DESCRIPTION OF THE TASK: Can you render every line of the items below as a numbered list, dropping blank lines and leaving the pictures out?

PROVIDED ENTRIES:
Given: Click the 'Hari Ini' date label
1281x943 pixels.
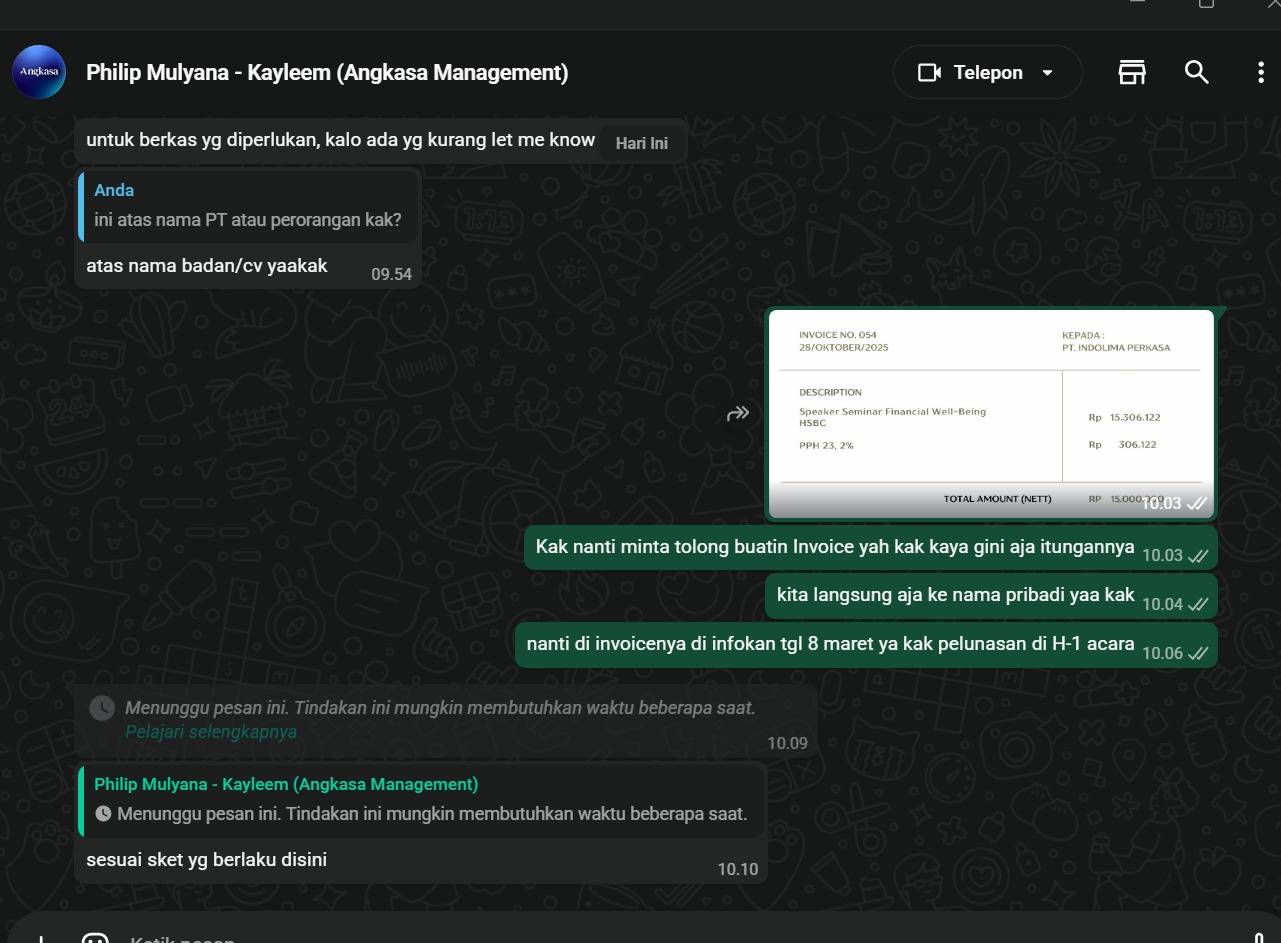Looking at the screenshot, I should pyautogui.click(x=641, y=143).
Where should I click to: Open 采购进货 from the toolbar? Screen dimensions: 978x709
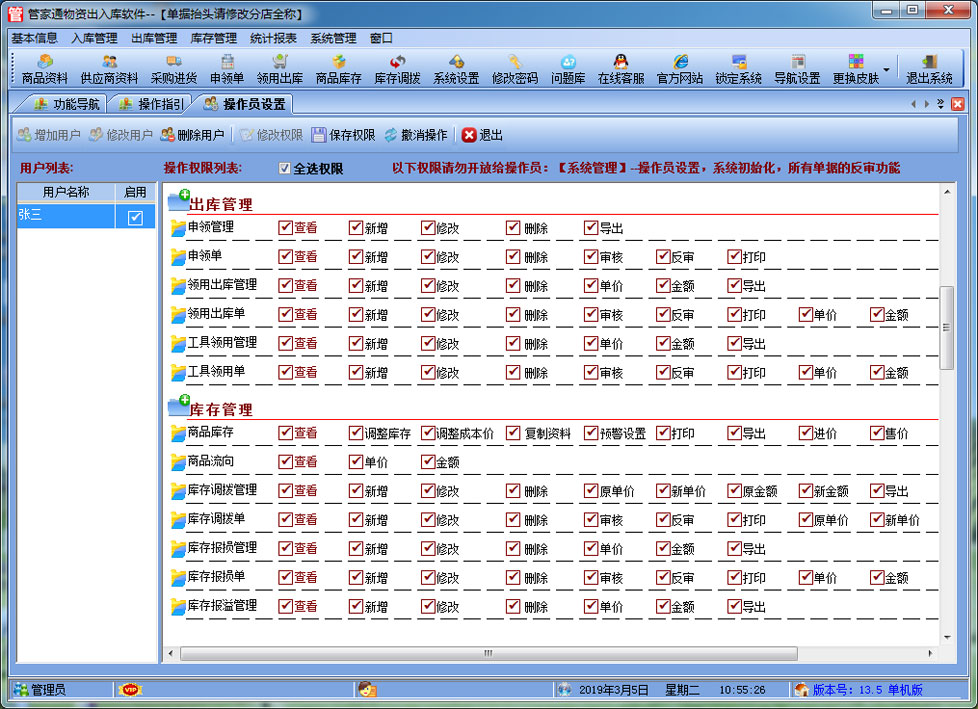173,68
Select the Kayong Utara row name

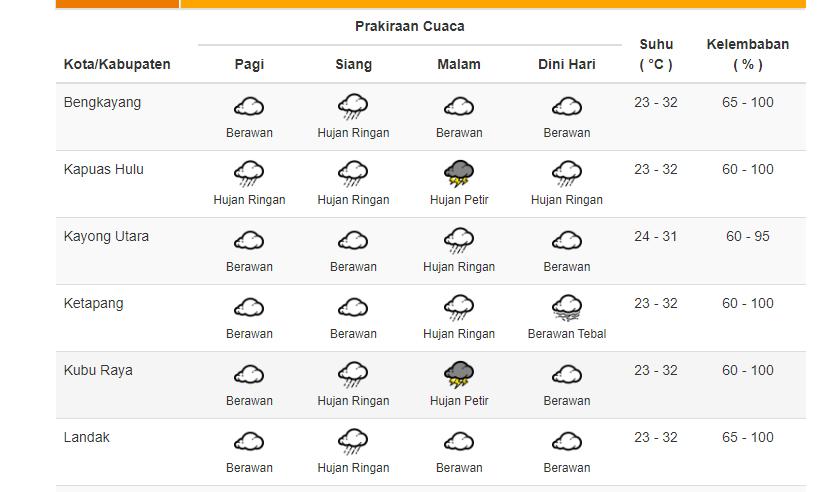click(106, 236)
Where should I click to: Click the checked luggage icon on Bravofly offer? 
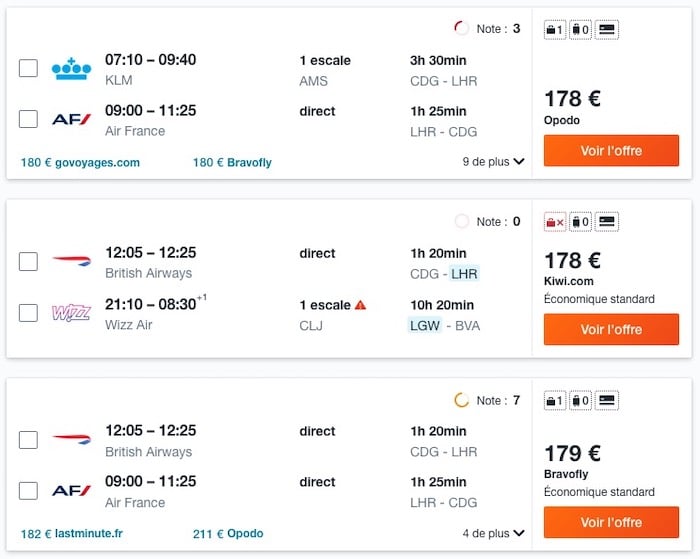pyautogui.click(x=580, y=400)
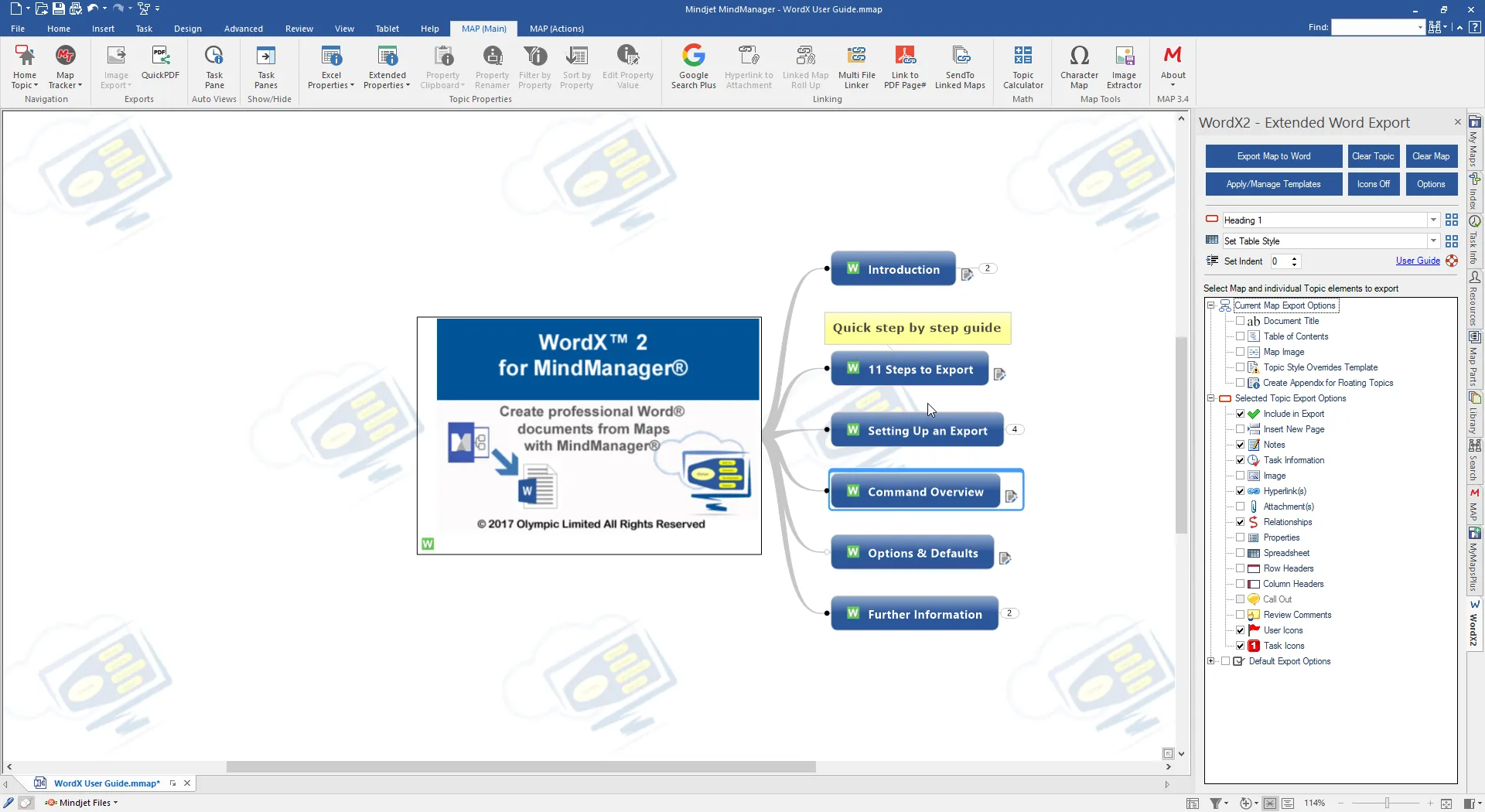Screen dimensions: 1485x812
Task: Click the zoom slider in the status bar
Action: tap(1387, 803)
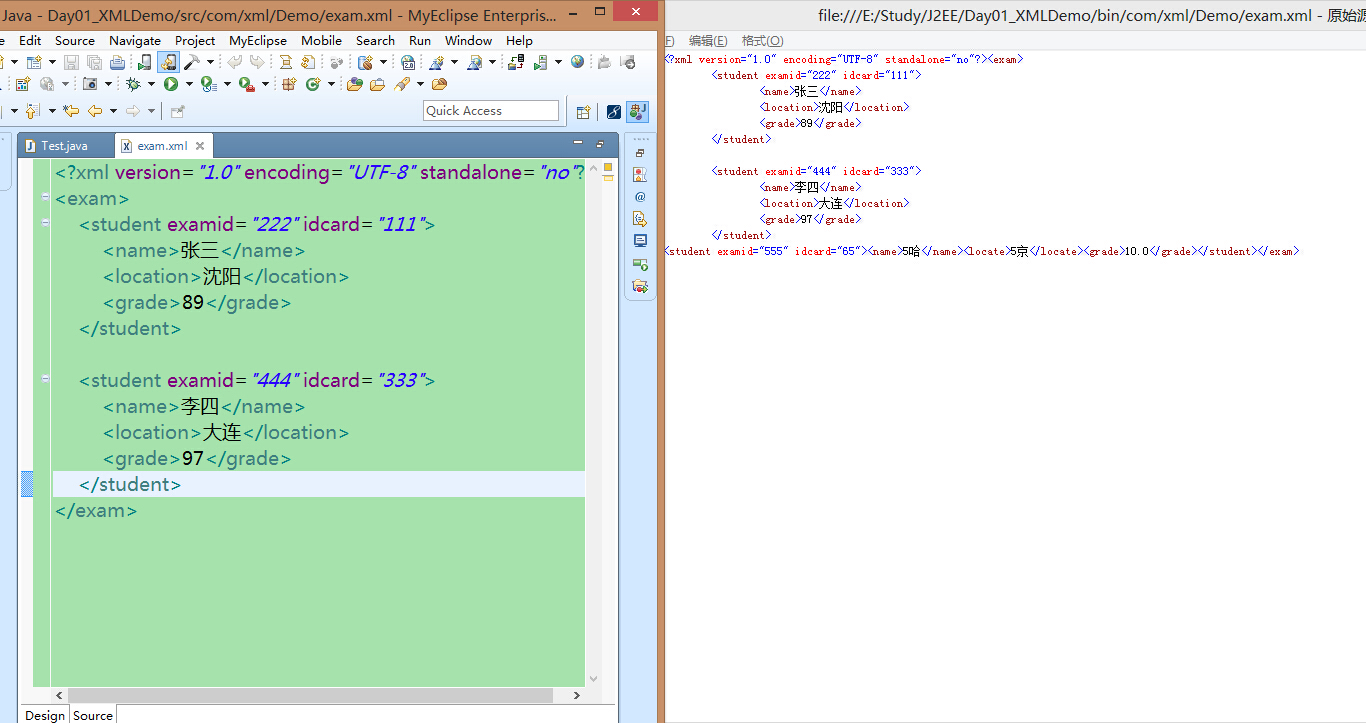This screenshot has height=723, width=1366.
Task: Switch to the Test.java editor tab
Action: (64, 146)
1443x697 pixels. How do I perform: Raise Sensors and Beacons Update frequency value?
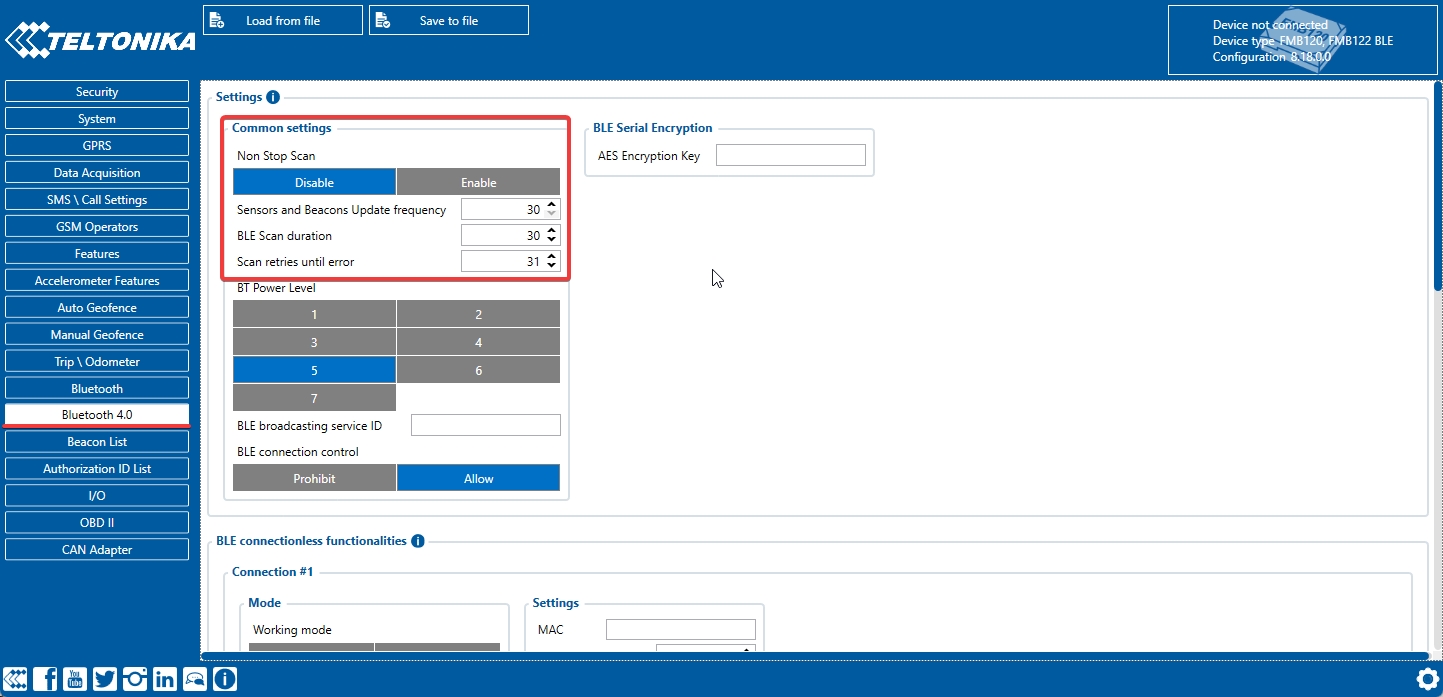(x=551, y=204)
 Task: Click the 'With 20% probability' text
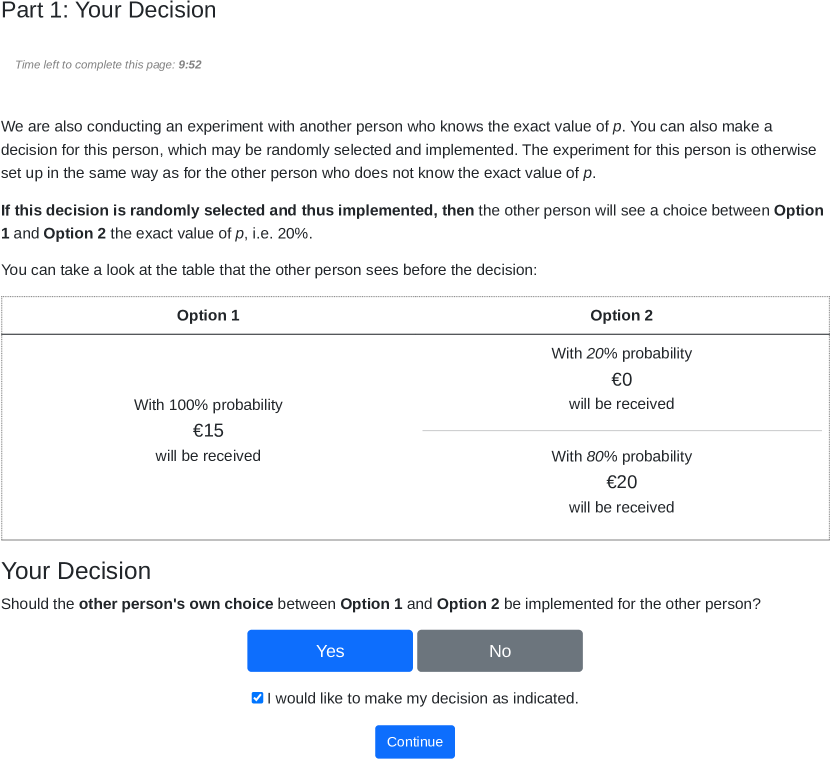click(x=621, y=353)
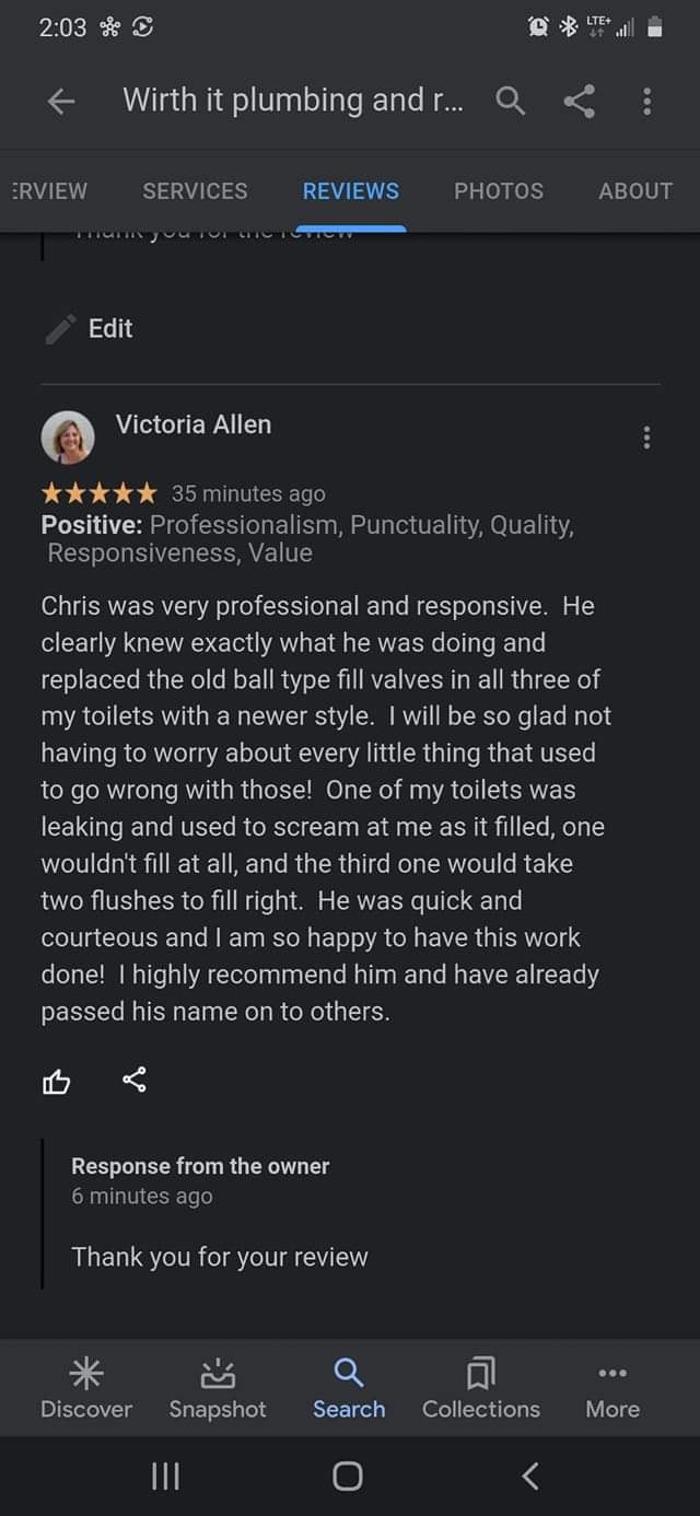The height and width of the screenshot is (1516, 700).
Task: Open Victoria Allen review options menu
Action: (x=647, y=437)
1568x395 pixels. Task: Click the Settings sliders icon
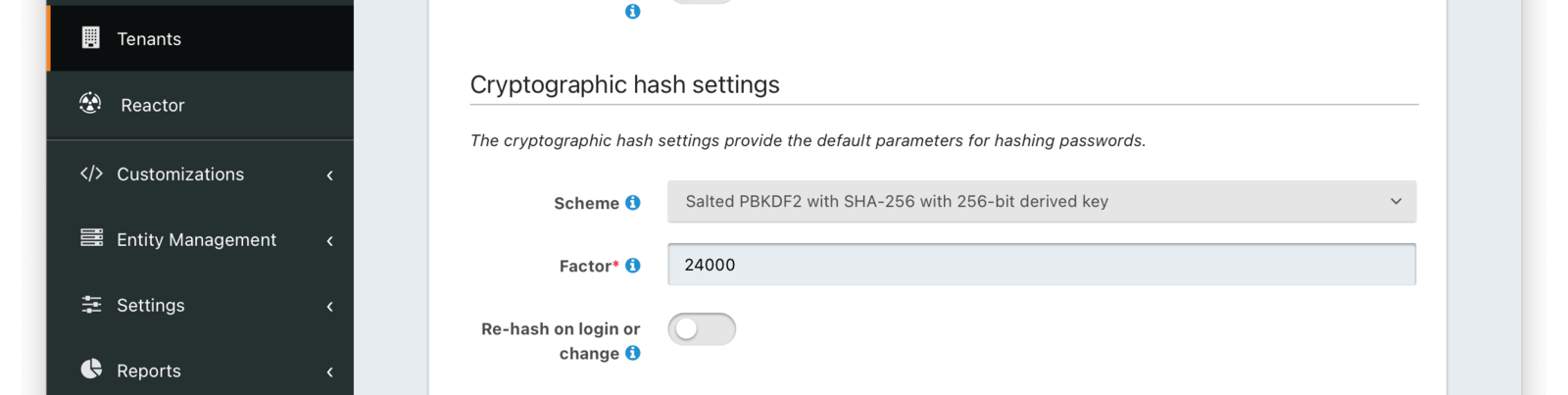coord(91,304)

WRITTEN RESPONSE:
1. Given: Click the 'Hari Ini' date label
2. 1281x943 pixels.
3. Looking at the screenshot, I should pyautogui.click(x=641, y=143).
4. Where should I click to: Open 采购进货 from the toolbar? Screen dimensions: 978x709
5. 173,68
6. Select the Kayong Utara row name
7. click(106, 236)
8. Where should I click to: Click the checked luggage icon on Bravofly offer? 
9. pyautogui.click(x=580, y=400)
10. Screen dimensions: 1485x812
11. Task: Click the zoom slider in the status bar
12. Action: tap(1387, 803)
13. This screenshot has height=723, width=1366.
14. Task: Switch to the Test.java editor tab
15. Action: (64, 146)
16. 1443x697 pixels. How do I perform: Raise Sensors and Beacons Update frequency value?
17. (x=551, y=204)
18.  Task: Click the 'With 20% probability' text
19. click(x=621, y=353)
20. The height and width of the screenshot is (1516, 700).
21. Task: Open Victoria Allen review options menu
22. Action: (x=647, y=437)
23. 1568x395 pixels. Task: Click the Settings sliders icon
24. coord(91,304)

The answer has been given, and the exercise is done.